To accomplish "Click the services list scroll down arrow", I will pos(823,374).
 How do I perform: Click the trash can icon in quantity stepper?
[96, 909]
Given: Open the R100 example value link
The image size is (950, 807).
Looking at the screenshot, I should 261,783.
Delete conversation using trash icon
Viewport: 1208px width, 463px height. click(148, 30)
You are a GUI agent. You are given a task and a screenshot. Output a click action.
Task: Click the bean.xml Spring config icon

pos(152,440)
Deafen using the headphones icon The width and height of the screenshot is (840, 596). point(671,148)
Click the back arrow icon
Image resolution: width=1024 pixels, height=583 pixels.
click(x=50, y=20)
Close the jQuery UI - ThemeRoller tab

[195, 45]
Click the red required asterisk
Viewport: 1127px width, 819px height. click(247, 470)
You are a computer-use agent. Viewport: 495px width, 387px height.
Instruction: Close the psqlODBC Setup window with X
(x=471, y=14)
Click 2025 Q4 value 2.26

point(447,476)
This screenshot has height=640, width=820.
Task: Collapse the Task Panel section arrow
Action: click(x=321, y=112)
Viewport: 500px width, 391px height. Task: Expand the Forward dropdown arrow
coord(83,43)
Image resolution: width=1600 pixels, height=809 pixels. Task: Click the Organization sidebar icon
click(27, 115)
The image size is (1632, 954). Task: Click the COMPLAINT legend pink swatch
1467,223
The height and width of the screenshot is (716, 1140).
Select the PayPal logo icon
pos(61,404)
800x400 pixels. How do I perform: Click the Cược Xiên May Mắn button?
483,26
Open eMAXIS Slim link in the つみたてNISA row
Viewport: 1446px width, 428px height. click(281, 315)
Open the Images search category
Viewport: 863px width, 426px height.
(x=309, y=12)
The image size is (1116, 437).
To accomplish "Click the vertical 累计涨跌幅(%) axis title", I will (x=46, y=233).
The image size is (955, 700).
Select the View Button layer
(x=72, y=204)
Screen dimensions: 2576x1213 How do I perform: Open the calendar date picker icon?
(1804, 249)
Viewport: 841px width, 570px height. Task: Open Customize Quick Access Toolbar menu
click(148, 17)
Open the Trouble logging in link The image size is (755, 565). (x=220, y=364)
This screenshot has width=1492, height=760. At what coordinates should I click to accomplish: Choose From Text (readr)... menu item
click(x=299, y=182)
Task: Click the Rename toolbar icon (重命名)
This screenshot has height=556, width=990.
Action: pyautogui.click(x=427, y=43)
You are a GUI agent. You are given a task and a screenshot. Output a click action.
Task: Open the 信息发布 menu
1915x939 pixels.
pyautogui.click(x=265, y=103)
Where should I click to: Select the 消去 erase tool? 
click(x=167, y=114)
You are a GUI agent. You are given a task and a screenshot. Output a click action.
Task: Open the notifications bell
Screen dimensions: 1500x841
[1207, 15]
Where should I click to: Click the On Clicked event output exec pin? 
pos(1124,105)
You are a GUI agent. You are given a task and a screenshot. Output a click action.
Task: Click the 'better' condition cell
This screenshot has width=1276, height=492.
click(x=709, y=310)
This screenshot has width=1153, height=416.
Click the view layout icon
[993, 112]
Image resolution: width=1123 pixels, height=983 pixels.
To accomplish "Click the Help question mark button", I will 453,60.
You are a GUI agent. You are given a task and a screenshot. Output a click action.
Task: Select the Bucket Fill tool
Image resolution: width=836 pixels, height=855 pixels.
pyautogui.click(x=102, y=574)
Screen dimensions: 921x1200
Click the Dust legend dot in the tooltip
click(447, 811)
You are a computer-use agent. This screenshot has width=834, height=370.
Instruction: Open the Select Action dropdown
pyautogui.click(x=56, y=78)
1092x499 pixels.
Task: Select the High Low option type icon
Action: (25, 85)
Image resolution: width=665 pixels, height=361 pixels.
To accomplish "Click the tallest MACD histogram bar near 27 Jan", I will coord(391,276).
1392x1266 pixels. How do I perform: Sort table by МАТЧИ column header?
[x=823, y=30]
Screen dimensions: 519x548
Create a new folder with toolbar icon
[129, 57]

Your objective → Your answer should be the lines above, from the line containing "Screen dimensions: 921x1200" up to and including the line containing "You are a computer-use agent. This", reproduced exactly and with nothing else.

Solution to the exercise →
Screen dimensions: 921x1200
Click the Dust legend dot in the tooltip
click(447, 811)
You are a computer-use agent. This screenshot has width=834, height=370.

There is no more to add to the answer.